Your first thought — Could these be menstrual cramps?” — is similar to what many other young women would wonder. As you said, it’s unlikely because of where the pain is.

Since this is new pain for you, you need to call your doctor for advice.

Meanwhile, here is how I approach this symptom.

Doctors call this area of the body “the right upper quadrant of the abdomen.” The two organs that make up most of the right upper quadrant are the liver and the gallbladder.

Gallstones could cause on and off sharp pains in the right upper quadrant. Gallstones can form in the gallbladder and pass into the bile duct. If they temporarily get stuck, you might feel the kind of pain you’re describing. These pains, called biliary colic, classically come on after eating, especially fatty food. Often nausea, too.

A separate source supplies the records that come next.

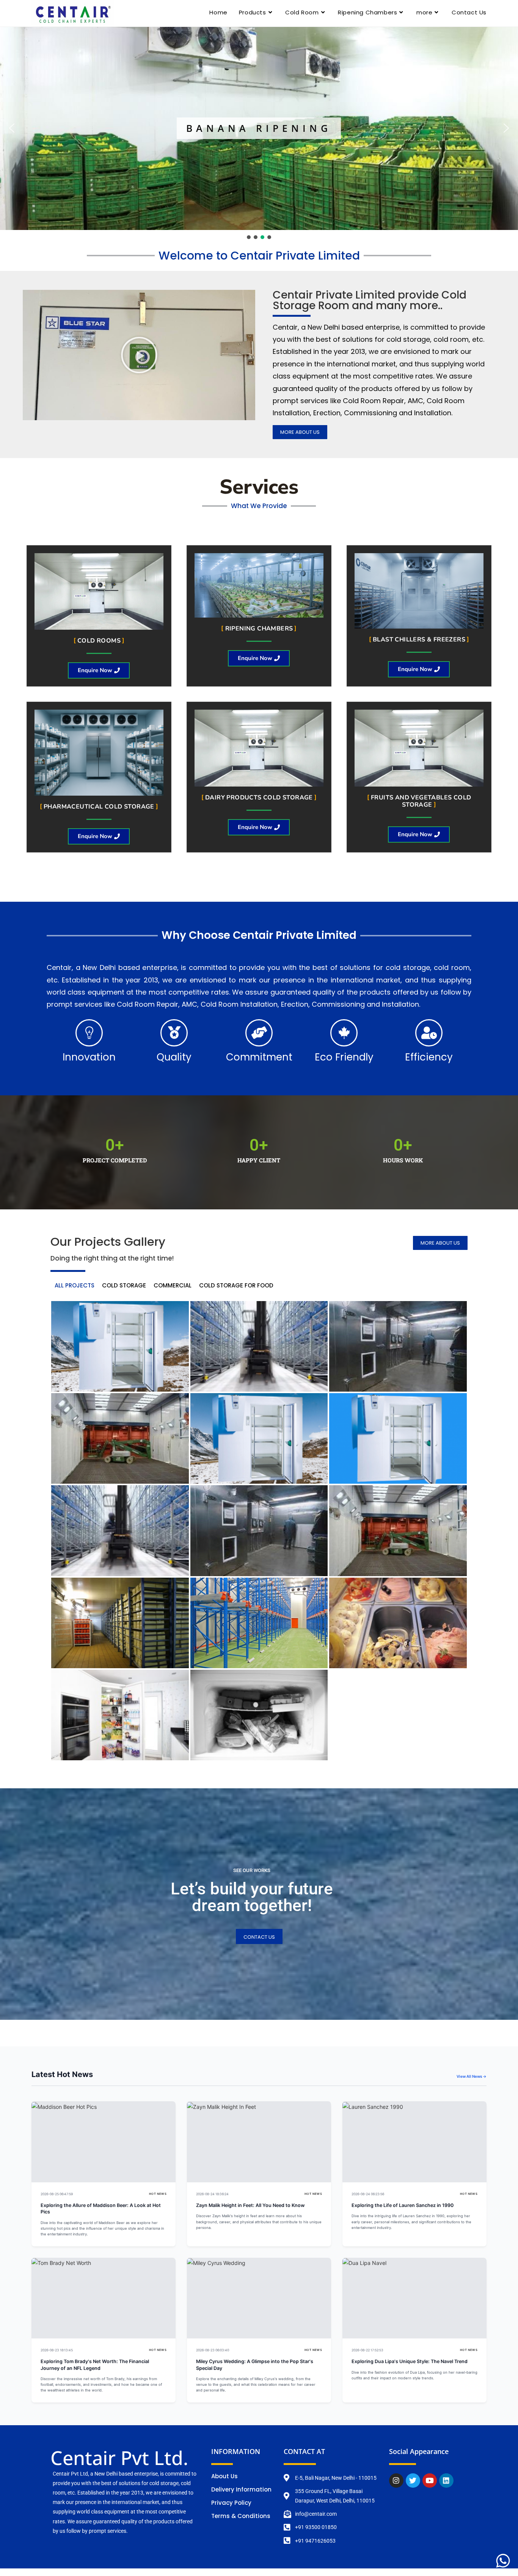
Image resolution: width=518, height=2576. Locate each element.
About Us (224, 2476)
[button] (12, 128)
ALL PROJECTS (74, 1285)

If your liver was swollen or inflamed, it could be painful. But the pain is usually dull and persistent. So liver is probably not the issue.

Part of the lower intestine also passes through the right upper quadrant. So constipation and gas could cause crampy pain.

The pain could also be from muscle cramps. It’s a bit unusual to have abdominal muscle cramps in this area of the body, but it is something to think about.

Sometimes abdominal pain that is hard to diagnose turns out to be an irritated nerve. Nerves exit from all along our spine to different parts of the body. If the nerve that goes to the right upper quadrant is “pinched” as it leaves the spine, this could cause sharp pain that comes and goes. Most often, people will describe a burning or tingling pain. And that it starts in the back and wraps around to the front.

These are the most common reasons for pain in the right upper quadrant. But there is a long list of other possibilities.